Your task — According to the passage on Fucus vesiculosus below, what is the main unit in fucoidan?

DETAILED DESCRIPTION OF THE INVENTION
[0015] Fucus vesiculosusl
[0016] Fucus vesiculosus, also commonly known as bladderwrack or
rock weed, is a species of temperate algae naturally found in
littoral/lower intertidal zones along the coastlines of the
Atlantic Oceans. It can also found in some Pacific ocean regions as
well as the North Sea and Baltic Sea. The Fucus vesiculosus may be
naturally occurring (i.e., "wild") or cultivated.
[0017] Fucus vesiculosus is a marine organism rich in sources of
structurally novel and biologically active metabolites with
potential in health applications. Their bioactive components
include polyphenols, peptides, and polysaccharides.
[0018] Extracts of Fucus vesiculosus are known for use as a
cosmetic active ingredient as in co-pending U.S. application Ser.
No. 14/077,934. It is believed the extract stimulates Heme
oxygenase which in turn, stimulates the scavenging of heme thereby
reducing the appearance of dark circles under eyes.
[0019] Most abundant in brown algae is a fucoidan polysaccharide, a
complex sulfated polysaccharide mainly found in the cell-wall
matrix. The main unit in fucoidan is L-fucose, a hexose deoxy sugar
with the chemical formula C.sub.6H.sub.12O.sub.5, with small
quantities of D-galactose, D-mannose, D-xylose, and uronic acid,
and several percentages of sulfate ester groups.
[0020] Fucoidans exhibit interesting biological properties, such as
antioxidant, immunomodulatory, antiviral, antithrombotic, or
anticoagulant. Fucoidans have been shown to inhibit the growth of a
wide variety of tumor cells. See Itoh, H.; Noda, H.; Amano, H.;
Ito, H. Anticancer Research 1995, 15, 1937-1947.
[0021] In another study fucans from Aschophyllum nodosum inhibited
growth of smooth muscle cells, suggesting an anti-proliferative
effect . See Logeart, D.; Prigeant-Richard, S.; Jozefonvicz, J.;
Letourneur, D. European Journal of Cell Biology 1997, 74,
385-390.
[0022] Fucoidan extracted from Fucus vesiculosus was shown to
exhibit immunomodulation properties See Kim, M. H.; Joo, H. G.
Immunology Letters 2008, 115, 138-143.
[0023] The compositions and structural complexity of fucoidans from
different brown seaweeds can vary considerably. The amount and the
position of the sulfated groups along the backbone play a
significant role in the functional properties of fucoidans.
Therefore the properties of brown algae extracts and their
corresponding fucoidans, perhaps responsible for much of the
extract biological activity, cannot be predicted from one extract
to another.
[0024] The present invention describes the unexpected discovery
that extracts of Fucus vesiculosus brown algae exhibit exceptional
stimulatory effects for endothelial cells migrations and
pro-angiogenic properties providing high potential in wound healing
properties.

Entries supplied —
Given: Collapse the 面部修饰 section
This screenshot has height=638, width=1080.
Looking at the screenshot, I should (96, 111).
...
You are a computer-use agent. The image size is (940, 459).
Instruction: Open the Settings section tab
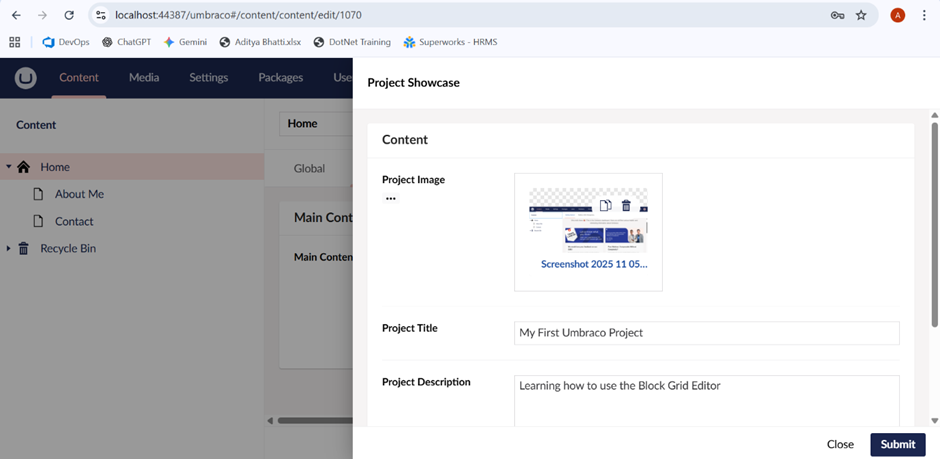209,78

Response to this exercise — L-fucose, a hexose deoxy sugar.